As a second step, the camera calibration program can be called to perform the actual calibration based on the extracted features, for example as follows (using the definitions from above):

export CELL_SIZE=50  # Choose a suitable value for the camera's resolution
${CALIBRATION_PATH}/build/applications/camera_calibration/camera_calibration \
    --dataset_files ${DATASET}/features_${HALF_WINDOW_SIZE}px.bin \
    --output_directory ${DATASET}/result_${HALF_WINDOW_SIZE}px_noncentral_generic_${CELL_SIZE} \
    --cell_length_in_pixels ${CELL_SIZE} \
    --model noncentral_generic \
    --num_pyramid_levels 4 \
    --show_visualizations  # optional for showing visualizations

--dataset_files must point to the dataset file with the extracted features. The computed calibration files will be saved in the folder given with --output_directory. --cell_length_in_pixels specifies the desired cell length for generic camera models; see below. The camera model to use must be given with --model.
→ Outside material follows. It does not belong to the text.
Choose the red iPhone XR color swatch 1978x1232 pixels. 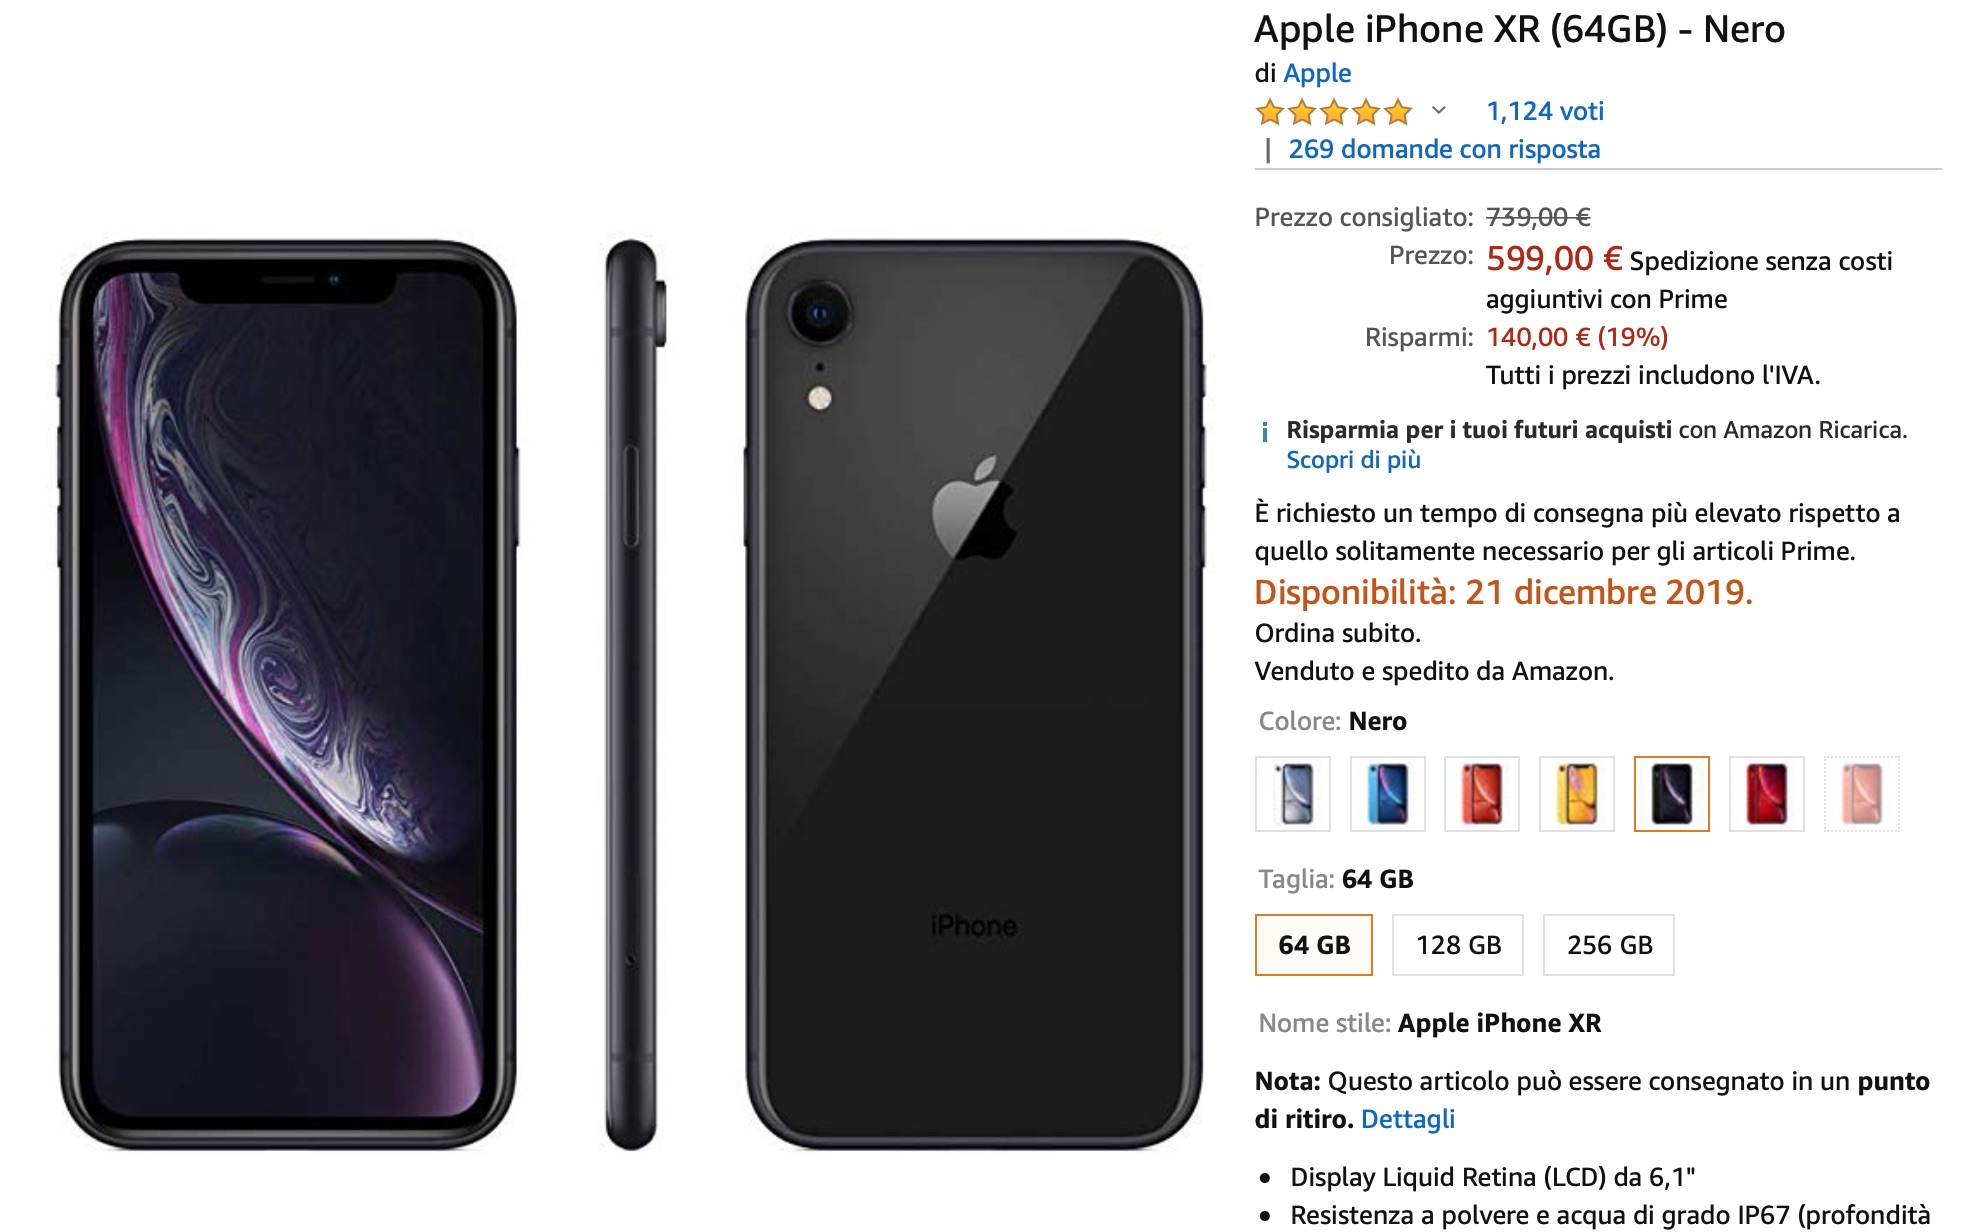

For generic camera models, it can be helpful to use a multi-resolution pyramid during calibration for better convergence. The number of pyramid levels can be given with --num_pyramid_levels. Note that re-sampling for the noncentral_generic model is implemented in a somewhat inaccurate way, however. If you use --show_visualizations, the visualization window will remain open once the process has finished and needs to be closed manually.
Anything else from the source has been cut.